Интервью

Неизвестный Таир Салахов

Таир Салахов

Таир Теймурович Салахов, или Таир Теймур-оглы, как зовут его в родном Азербайджане, прекрасно смотрелся в зале аукционного дома «Сотбис» на Нью-Бонд-стрит. Статный аксакал поприветствовал собравшихся – посмотреть его ретроспективную выставку «Неизвестный Салахов» пришли несколько сотен гостей, среди которых были и посол Азербайджана в Великобритании Фахраддин Гурбанов и глава «Сотбис» лорд Полтимор.

Один из основоположников «сурового стиля», вице-президент Российской академии художеств, а для нового поколения – отец художницы и галеристки Айдан Салаховой, в ноябре отметил 82-й день рождения. По произведениям можно было проследить всю жизнь – вот все оттенки серого в работах 50-60-х, герои вроде политически правильные – нефтяники, рыбаки, ремонтники, а дух совсем не как в парадной живописи соцреализма; портреты известных людей, с кем свела судьба, – Мстислава Ростроповича, Дмитрия Шостаковича, Кара Караева, Максимилиана Шелла, Германа Гессе.

Таир Салахов родился в Баку. Получить образование сыну репрессированного «врага народа» было непросто, однако уроженец Баку и поступил в художественное училище им. А. Азим-заде, и смог в 1957 году окончить Московский государственный художественный институт им. В. И. Сурикова. Спустя двадцать с небольшим, в 1984 г., он стал заведовать кафедрой живописи и композиции этого института. За графичный «суровый стиль» его критиковали. Несмотря на это, Таир Теймурович постоянно участвует в крупных выставках, в том числе и международных. Судьба Т. Салахова интересным образом изменилась с «вхождением во власть», о котором он скромно умалчивает. «Товарищи доверили», – говорит он. А доверили ему – ни много, ни мало – должность ответственного секретаря Союза художников Азербайджана (1960 –1961). Работал хорошо – а иначе как объяснить, что в 1973 году он занял должность первого секретаря правления Союза художников СССР? Такая должность давала многое – например, незнакомую многим советским гражданам возможность путешествовать по миру. Или приглашать в СССР культовых художников – Э.Уорхола, Ф. Бэкона, Гильберта и Джорджа. Сегодня в длинном списке его званий часто упоминается «почетный член» – с опытом Т. Салахова считается Международная ассоциация изобразительных искусств ЮНЕСКО, Международная федерация художников России, Академия изящных искусств Азербайджана, Академия художеств Кыргызстана, Общество деятелей изобразительных искусств Австрии, Союз художников Германии, Академия искусств Франции. За таким «иконостасом» разглядеть человека сложно – так кто он, «неизвестный Салахов»?

---*---

### ОПИСАНИЕ ЗАДАЧИ
Пожалуйста, продублируйте из интервью о Таире Салахове отрывок между словами «Один из основоположников» и «Шелла, Германа Гессе.» включительно. Приведённые далее строки для работы не понадобятся.

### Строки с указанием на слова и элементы
---*---

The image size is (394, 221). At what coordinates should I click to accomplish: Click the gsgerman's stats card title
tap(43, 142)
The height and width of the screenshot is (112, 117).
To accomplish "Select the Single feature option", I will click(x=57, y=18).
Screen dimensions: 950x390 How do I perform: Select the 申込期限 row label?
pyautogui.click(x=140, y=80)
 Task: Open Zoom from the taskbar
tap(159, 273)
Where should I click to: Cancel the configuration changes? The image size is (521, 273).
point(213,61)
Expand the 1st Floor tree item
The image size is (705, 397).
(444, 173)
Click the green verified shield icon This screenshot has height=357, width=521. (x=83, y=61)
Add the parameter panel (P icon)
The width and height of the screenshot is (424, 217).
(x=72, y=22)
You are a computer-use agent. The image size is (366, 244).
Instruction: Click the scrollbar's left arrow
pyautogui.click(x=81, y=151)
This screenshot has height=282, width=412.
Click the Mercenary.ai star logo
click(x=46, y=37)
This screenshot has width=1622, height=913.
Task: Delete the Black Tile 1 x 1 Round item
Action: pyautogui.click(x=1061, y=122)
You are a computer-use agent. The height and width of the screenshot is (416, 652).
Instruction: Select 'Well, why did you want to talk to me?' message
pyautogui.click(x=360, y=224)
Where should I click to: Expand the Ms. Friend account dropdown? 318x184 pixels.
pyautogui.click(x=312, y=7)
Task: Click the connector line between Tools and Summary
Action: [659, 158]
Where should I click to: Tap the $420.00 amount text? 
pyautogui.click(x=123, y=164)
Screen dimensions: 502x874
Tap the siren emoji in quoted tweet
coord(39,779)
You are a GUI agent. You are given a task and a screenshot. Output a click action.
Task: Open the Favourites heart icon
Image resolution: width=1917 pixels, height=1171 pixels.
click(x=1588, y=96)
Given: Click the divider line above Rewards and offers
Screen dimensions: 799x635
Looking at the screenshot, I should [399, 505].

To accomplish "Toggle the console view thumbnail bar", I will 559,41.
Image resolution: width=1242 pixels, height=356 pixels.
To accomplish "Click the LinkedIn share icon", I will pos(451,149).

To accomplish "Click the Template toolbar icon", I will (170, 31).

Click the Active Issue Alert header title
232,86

---*---

### ОЖИДАЕМЫЙ ОТВЕТ
Один из основоположников «сурового стиля», вице-президент Российской академии художеств, а для нового поколения – отец художницы и галеристки Айдан Салаховой, в ноябре отметил 82-й день рождения. По произведениям можно было проследить всю жизнь – вот все оттенки серого в работах 50-60-х, герои вроде политически правильные – нефтяники, рыбаки, ремонтники, а дух совсем не как в парадной живописи соцреализма; портреты известных людей, с кем свела судьба, – Мстислава Ростроповича, Дмитрия Шостаковича, Кара Караева, Максимилиана Шелла, Германа Гессе.